A review of music written using Latin texts in service of the liturgy of the Catholic Church encompassing music written in all periods with a concentration on contemporary composers.

Tuesday, June 15, 2010

Hiley on Chant

David Hiley, Gregorian Chant [Cambridge Introductions to Music]. (Cambridge: CUP, 2009) 250 pp + illustrations.

David Hiley made a monumental contribution to the availability of chant scholarship to a more general audience with the publication of his Western Plainchant in 1993. That volume was a successor to Willi Apel's Gregorian Chant which, from the late 1950s, had been the principal work, in English, for students wanting an overall introduction to the history and issues arrounding ecclesiastical chant. Whilst the new volume contains within it a summary of previous scholarship it is quite obviously quite new introducing, to an English speaking audience, some of the research Hiley and his colleagues have done in the last decade.
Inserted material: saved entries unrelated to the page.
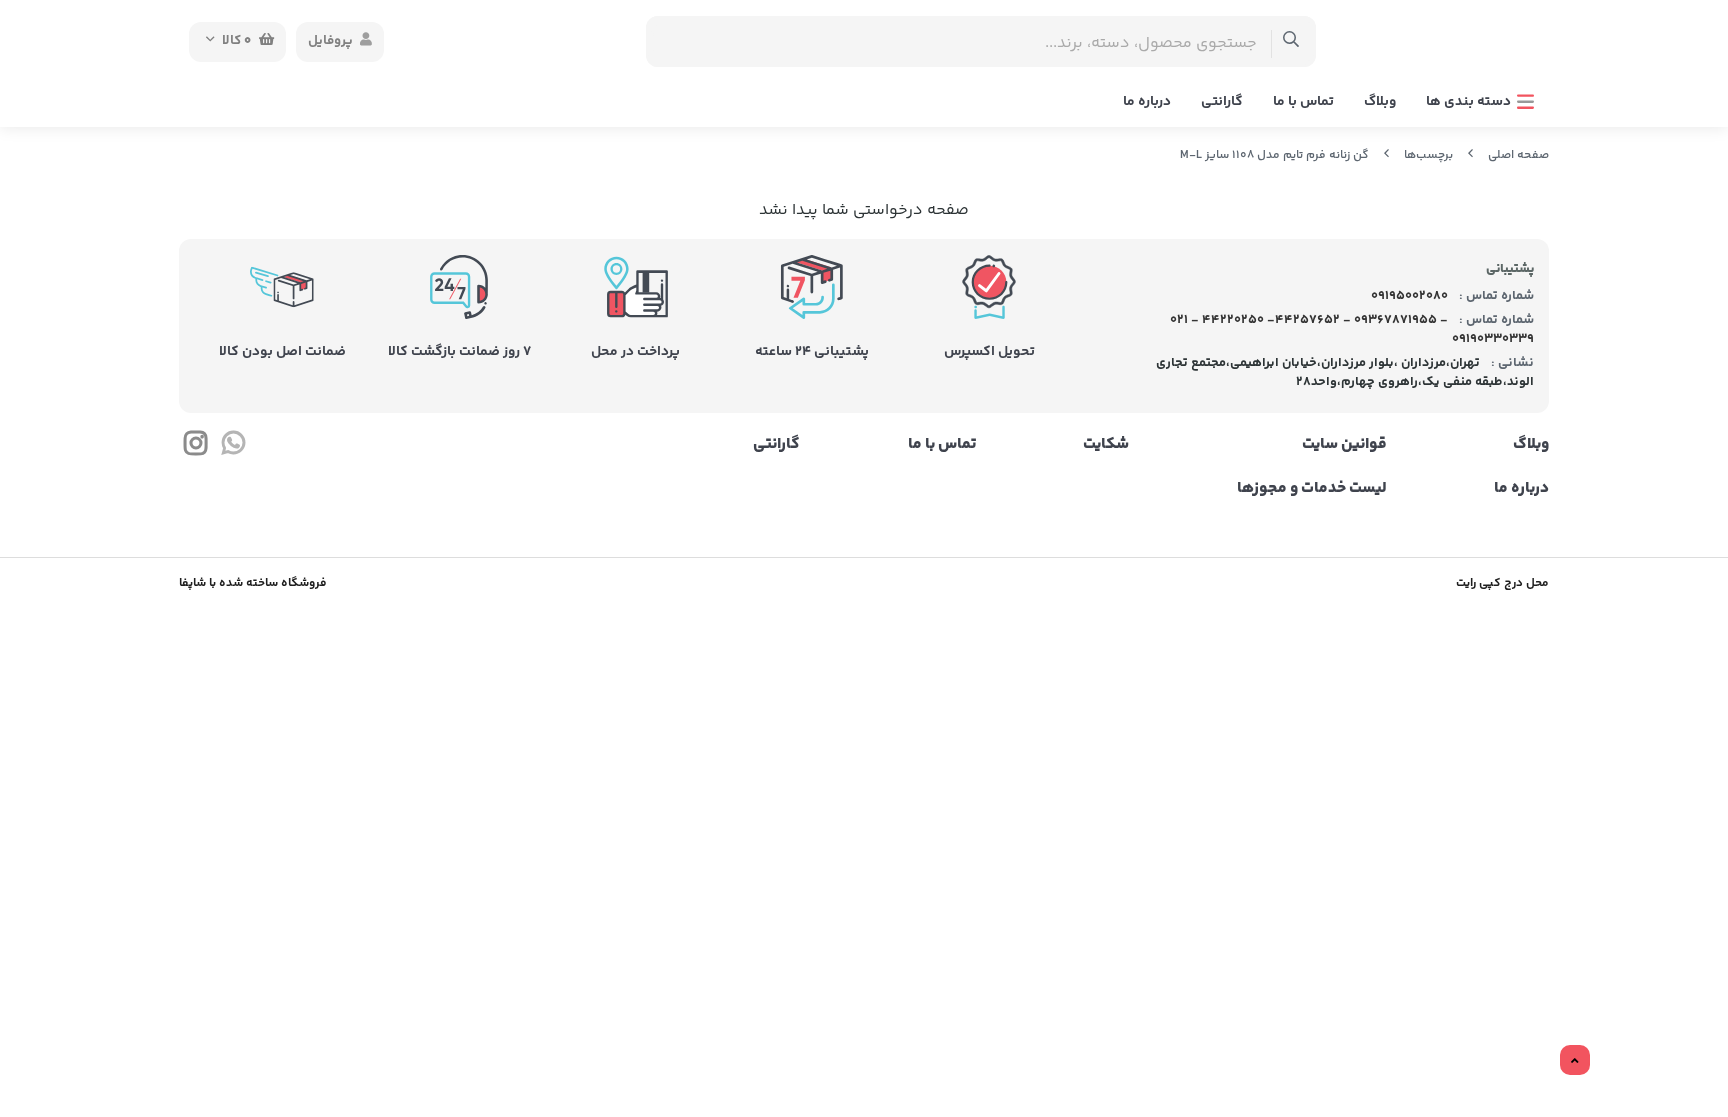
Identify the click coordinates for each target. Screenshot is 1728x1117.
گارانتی (1222, 102)
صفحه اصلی (1518, 155)
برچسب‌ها (1428, 155)
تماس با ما (1303, 102)
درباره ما (1147, 102)
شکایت (1106, 445)
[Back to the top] (1575, 1061)
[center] (1291, 41)
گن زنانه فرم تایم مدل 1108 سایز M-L (1274, 155)
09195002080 (1408, 296)
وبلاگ (1380, 102)
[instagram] (195, 448)
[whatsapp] (232, 448)
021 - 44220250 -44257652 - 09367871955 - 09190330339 (1352, 330)
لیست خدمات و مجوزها (1311, 489)
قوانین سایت (1344, 445)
For composers working today with Latin texts there is always the need to look back to see what the principles were of the setting of the texts in former times. Much can be learnt and mistakes avoided particularly if sacred composition is new to the individual composer. Whilst designed as a 'taster', and probably aimed primarily at tertiary students as part of an introductory course, Hiley's 'Further Reading' advice, appearing at the end of each major section, is precise and uncluttered pointing towards the most recent sound scholarship on the subject.